DIRECTIONS -
An exact repeat is needed of the lines from the one with "Viewport: 518px width, 387px" through the last line of the data below. Please omit the pictures.
■ ■ ■ ■ ■ ■ ■
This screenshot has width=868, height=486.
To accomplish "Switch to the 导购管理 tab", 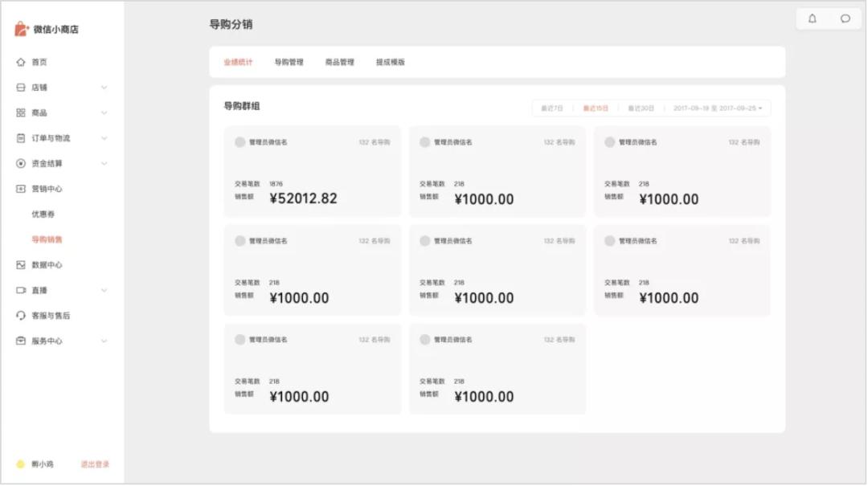I will pyautogui.click(x=289, y=63).
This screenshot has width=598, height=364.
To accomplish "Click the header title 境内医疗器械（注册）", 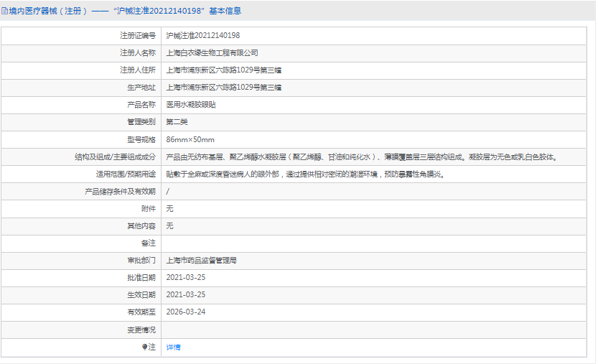I will point(50,11).
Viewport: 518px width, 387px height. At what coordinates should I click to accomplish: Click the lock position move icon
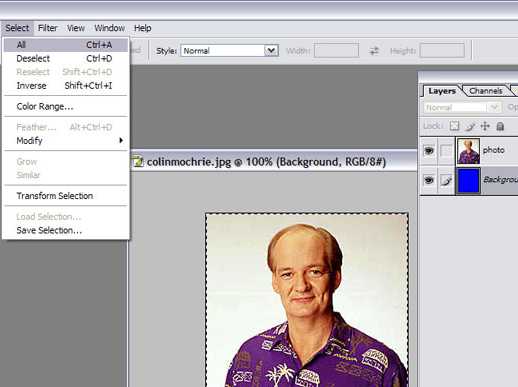coord(485,126)
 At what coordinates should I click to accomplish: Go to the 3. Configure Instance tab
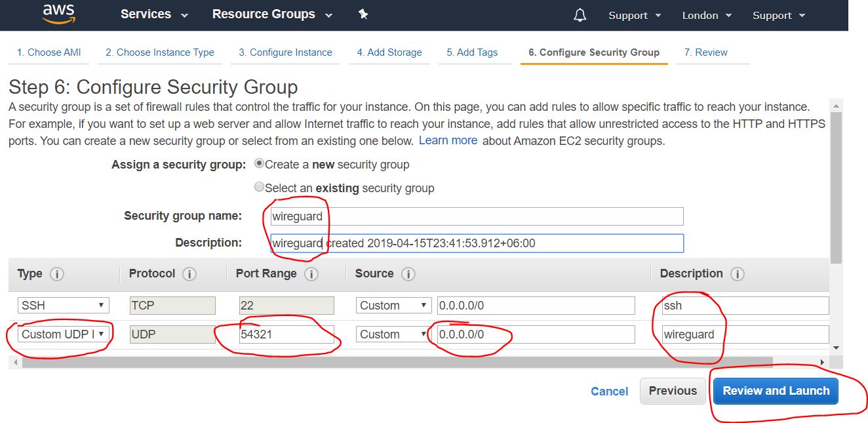pyautogui.click(x=285, y=52)
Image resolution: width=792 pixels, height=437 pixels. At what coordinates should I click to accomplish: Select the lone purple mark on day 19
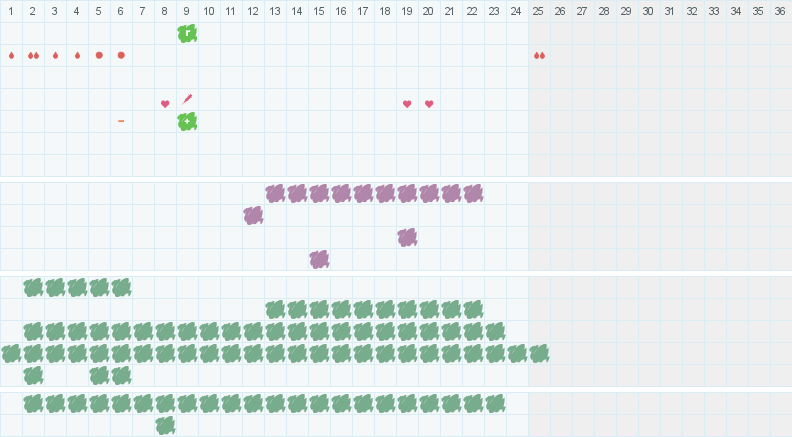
■ ■ ■ ■ ■ ■ ■
RESPONSE FOR THIS EXERCISE -
Viewport: 518px width, 387px height. At what coordinates should I click to accomplish: Click the lock position move icon
coord(485,126)
 At what coordinates should I click to accomplish: Go to the 3. Configure Instance tab
pyautogui.click(x=285, y=52)
Image resolution: width=792 pixels, height=437 pixels. At what coordinates should I click to accomplish: Select the lone purple mark on day 19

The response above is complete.